(Beginning of Given text)

DeadSix27 / waifu2x-converter-cpp

Improved fork of Waifu2X C++ using OpenCL and OpenCV
MIT License
792 stars 86 forks source link

Add AltiVec Support #177

Closed koachan closed 5 years ago

koachan commented 5 years ago

Add AltiVec support for faster processing in PowerPC and POWER processors. I don't know yet how to do runtime detection of it, so if you're using a CPU without AltiVec (such as G3, POWER5, and others), build it with -DPPCOPT=off to disable AltiVec.

DeadSix27 commented 5 years ago

Can you rebase this PR on branch code_cleanup_reformat ?

Also, you could possibly detect it like jpeg-turbo does: https://github.com/libjpeg-turbo/libjpeg-turbo/blob/master/simd/CMakeLists.txt#L331

koachan commented 5 years ago

Okay, done. Am I doing this right? Also thanks for the libjpeg-turbo link!

DeadSix27 commented 5 years ago

Maybe only call include("CheckCSourceRuns") inside if(PPCOPT)?

I never tried including later on .. but nothing in the docs speaks against it so..

EDIT: Rest looks fine.

DeadSix27 commented 5 years ago

It'll take a while for me to check this though, still have other PR's to go over and busy.

On the other hand, I can only verify it doesn't interfere on non PowerPC systems.. I have no PowerPC system myself to test on.

There's this guy from this issue: https://github.com/DeadSix27/waifu2x-converter-cpp/pull/120

He could possibly test it as 2nd-tester but I won't ping him until everything's ready to merge.

koachan commented 5 years ago

Maybe only call include("CheckCSourceRuns") inside if(PPCOPT)?

I never tried including later on .. but nothing in the docs speaks against it so..

It works just fine here, so I'm moving it.


Also, I further optimized the AltiVec code. Looks like I can still speed things up by using an array of v256_t's instead of a plain vector type as vreg_t.

(End of Given text)

**Problems to solve**
a - In the AltiVec pull request thread, why does koachan tell users with CPUs that lack AltiVec to build with -DPPCOPT=off?
b - Per the AltiVec pull request thread, which branch does DeadSix27 ask koachan to rebase the pull request on?
c - Go on with the AltiVec pull request thread from its last comment.

(Beginning of Source material)

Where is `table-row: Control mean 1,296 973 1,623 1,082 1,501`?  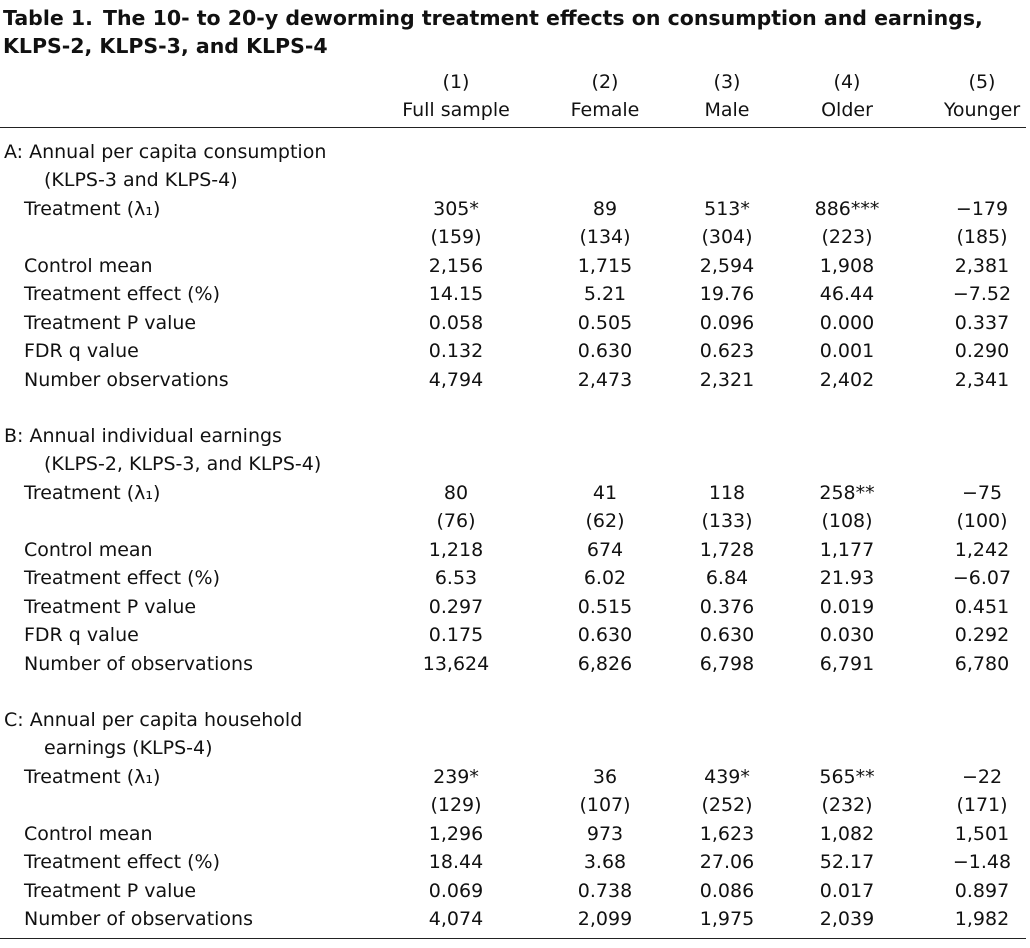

(End of Source material)

**Expected outputs**
a - Koachan doesn't yet know how to detect AltiVec at runtime. A CPU without it, such as a G3 or POWER5, therefore needs a build with -DPPCOPT=off to disable AltiVec.

b - code_cleanup_reformat

c -
koachan commented 5 years ago

I'm very sorry for pushing yet another commit at this stage, but I just noticed that the very wide vectors I'm using causes filter_simd_impl0 to never get called, which hurts performance by a lot. This commit fixes the issue.

As for testing, ideally I'd like for someone else to test it before merging. You said before that the guy at #120 also uses a Power machine. Maybe we can try to contact him?

DeadSix27 commented 5 years ago

As for testing, ideally I'd like for someone else to test it before merging. You said before that the guy at #120 also uses a Power machine. Maybe we can try to contact him?

We can try:

@eclipseo If possible, are you be able to test this PR, it requires a Power machine and it looked like you may have access to one.

q66 commented 5 years ago

Confirmed that this works on POWER9 running a little endian distro. Since @koachan has a big endian G5, it should probably be pretty safe.

That said, runtime detection would be nice. One could use the auxv.h header and the getauxval function to do that. This is not entirely portable (limited to Linux glibc and musl) but it could at least be made an option.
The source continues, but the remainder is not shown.